AUFGABEN -
A. Fasse den Forenauszug über Lüfter in zwei Sätzen zusammen.
B. Übersetze aus dem Forenauszug über Lüfter den Satz „Ich sah sie bis jetzt aber eher in Verbindung mit einer klassischen Luftkühlung.“ ins Englische.
C. Setze den Forenauszug über Lüfter fort.

Der Luftdurchsatz scheint mir in Ordnung, generell sind die Enermaxx ziemlich beliebt.
Ich sah sie bis jetzt aber eher in Verbindung mit einer klassischen Luftkühlung.

Vllt sind die Noiseblocker ELoops noch interessant. Nicht billig aber extrem leise und gibts in verschiedenen
Stärken  bzgl. des Luftdurchsatzes

Abgesehen davon sehen die geil aus finde ich^^

Lüfter NOISEBLOCKER eLoop B12-3, 120mm

Z.b. die einer noch in Horn^^

Gibts auch noch stàrker


----------



## cryzen (7. März 2013)

Slanzi schrieb:


> Die temps sind definitiv zu hoch. Bau nochmal aus trag (wenig) wlp auf. Tropfen nicht verstreichen.
> Den lüfter von innen nach außen durch den radi pusten lassen. Wenn 2 lüfter definitiv in die selbe richtung nich
> Gegeneinander...


 

klar wlp dünn und gleichmäßig verteil wenn er so wenig aufträgt dann bleibt da nur ein kleiner radius  mit der wlp 



also !!!!! Verteilen dünn und gleichmäßig der Lühler macht nicht immer alles allein



Slanzi schrieb:


> Lüfter NOISEBLOCKER eLoop B12-3, 120mm
> 
> Z.b. die einer noch in Horn^^
> 
> Gibts auch noch stàrker


 

und die eloop sind für die ganzen aio nicht wikrlich sonderlich gut oft ensteht bei diesen ein schleifen wenn ein gitter im weg ist 

di ebesten dafür sind immer noch die pwm Noctua 
hatte selber die eloop hier zum testen als gehäuse lüfter ja mehr aber auch nicht



ko11oRBLIND schrieb:


> eines noch - wäre dies eine alternative zum dem scythe?
> 
> Lüfter ENERMAX T.B.Silence, 120mm, PWM
> 
> ...

VORLIEGENDES MATERIAL -
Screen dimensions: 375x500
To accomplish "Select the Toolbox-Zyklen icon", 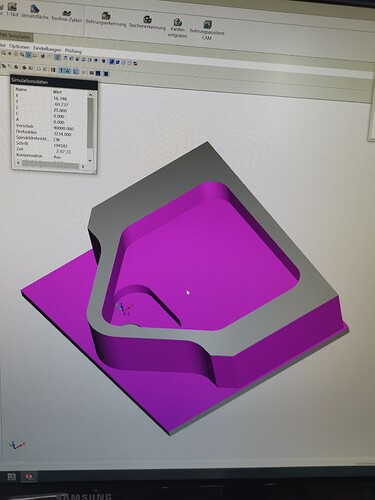I will 67,16.
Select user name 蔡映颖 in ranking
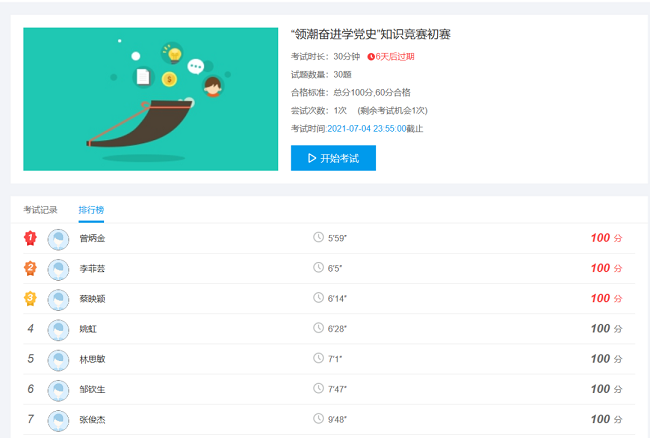 click(x=92, y=298)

LÖSUNGEN -
A. Im Forenauszug über Lüfter heißt es, die Enermax-Lüfter hätten einen ordentlichen Luftdurchsatz und seien beliebt, und die Noiseblocker eLoops werden als nicht billige, aber extrem leise Option in verschiedenen Stärken vorgeschlagen. Eine Antwort rät, die Wärmeleitpaste dünn und gleichmäßig zu verteilen, und hält die eLoops für AIO-Kühlungen für nicht sonderlich gut, während dafür die PWM-Lüfter von Noctua am besten seien.

B. So far, though, I have seen them mostly in combination with classic air cooling.

C.
 

die enermax sind immer gut dann  als pwm,  gut sind auch die enermax cluster white pwn habe ich auf meiner h100i 4 stk im idle habe ich 25-28 grad 
unter last prime95 1.5 std habe ich max 65 gehabt


----------



## Slanzi (7. März 2013)

Ein tropfen mit dem durchmesser verteilt sich genausoweit wie er muss. Die cpu wird mittig am wärmsten.
Die Diskussion darüber was besser ist, ist müsig. Ich finde tropfen besser. Letztlich auch wegen testvideos
auf youtube und eigener srfahrung. Ich habe früher auch verstrichdn. Aber letztlich war nie so viel kontakt.


----------



## ko11oRBLIND (7. März 2013)

danke für deine meinung cryzen.

um hier jetzt keine diskussion entfachen zu lassen fasse ich zusammen  : ich hol mir den von mir vorgeschlagenen enermax lüfter da ihr ja auch gesagt habt dass der gut ist.
punkto wlp versuche ich die tropf methode - klar gehn die meinungen hier auseinander aber ich denke für mich als erstanwender scheint mir diese methode einfacher und ich weiß ja im grunde worum es geht (werden den tropfen evt. ein wenig verteilen - allerdings nur so viel dass der kühlplatte immer noch den großteil druch den druck verteilt)


----------



## cryzen (7. März 2013)

ko11oRBLIND schrieb:


> danke für deine meinung cryzen.
> 
> um hier jetzt keine diskussion entfachen zu lassen fasse ich zusammen  : ich hol mir den von mir vorgeschlagenen enermax lüfter da ihr ja auch gesagt habt dass der gut ist.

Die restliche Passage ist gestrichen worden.